Background Historically ambulance care quality and performance has been measured by response times rather than clinical need or effectiveness. This limits the evidence about the effectiveness of the care the ambulance service provides. The Pre-hospital Outcomes for Evidence Based Evaluation (PhOEBE) project is a 5 year research programme which aims to develop new ways of measuring the performance, quality and impact of ambulance service care that better reflect the care provided.

Methods We held a 1 day consensus event with a multi-stakeholder group to identify and prioritise which features of ambulance service care are important and worth further development as measures of performance and quality. The day comprised a series of small group discussions to share opinions about measures identified from literature reviews and the opportunity for participants to add their ideas, together with a live vote to help identify and rank measures for further development. Time measures were considered in a separate online questionnaire. The results from the online questionnaire and Consensus Event were fed into a Delphi study.

Results 43 participants attended the consensus event, representing a range of participant groups including patient and public, ambulance services, commissioners and policy groups. The top 5 outcome measures prioritised by the participants were: accuracy of dispatch decisions; completeness and accuracy of patient records; accuracy of call taker identification of different conditions or needs (e.g. heart attack, stroke, suitable for nurse advice); pain measurement and symptom relief; and patient experience. From the online survey of time measures the top 5 measures were time of call to time of arrival at scene; time symptoms start (e.g. chest pain) to time of treatment with balloon for heart attack; time taken to answer the emergency call; total time spent on scene; and incident or start of symptoms to calling the ambulance service.
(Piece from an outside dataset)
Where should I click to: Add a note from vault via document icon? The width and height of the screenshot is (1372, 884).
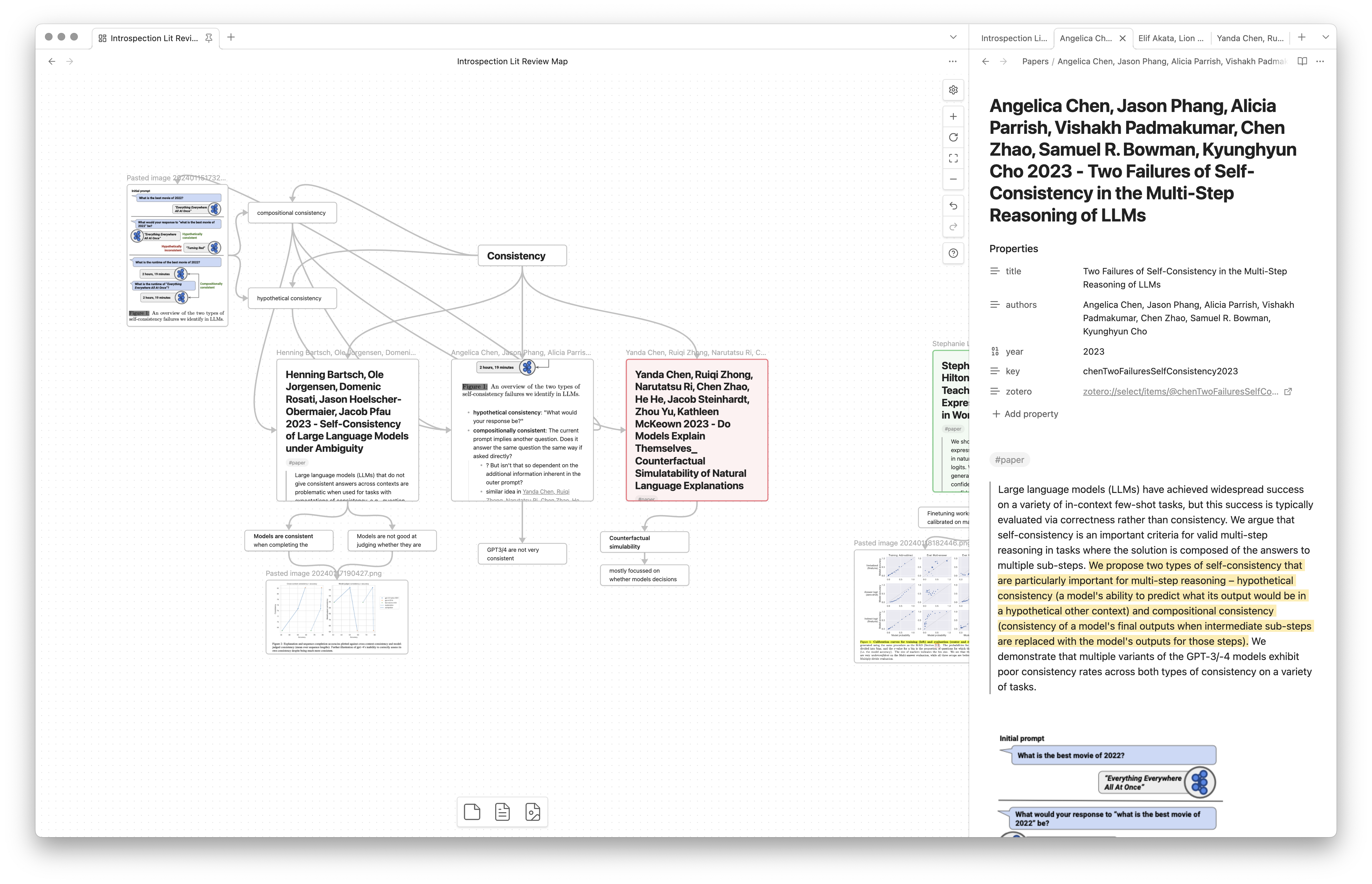click(502, 812)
Conclusion Using consensus methods we have identified a set of outcome measures that can potentially be used to measure the performance and quality of ambulance service care. Some of these measures fit with existing government targets, such as response times and time taken to answer the emergency call. However, most measures are new ways of measuring ambulance service care and the importance of these measures and methods of measurement will be assessed as part of an on-going Delphi study.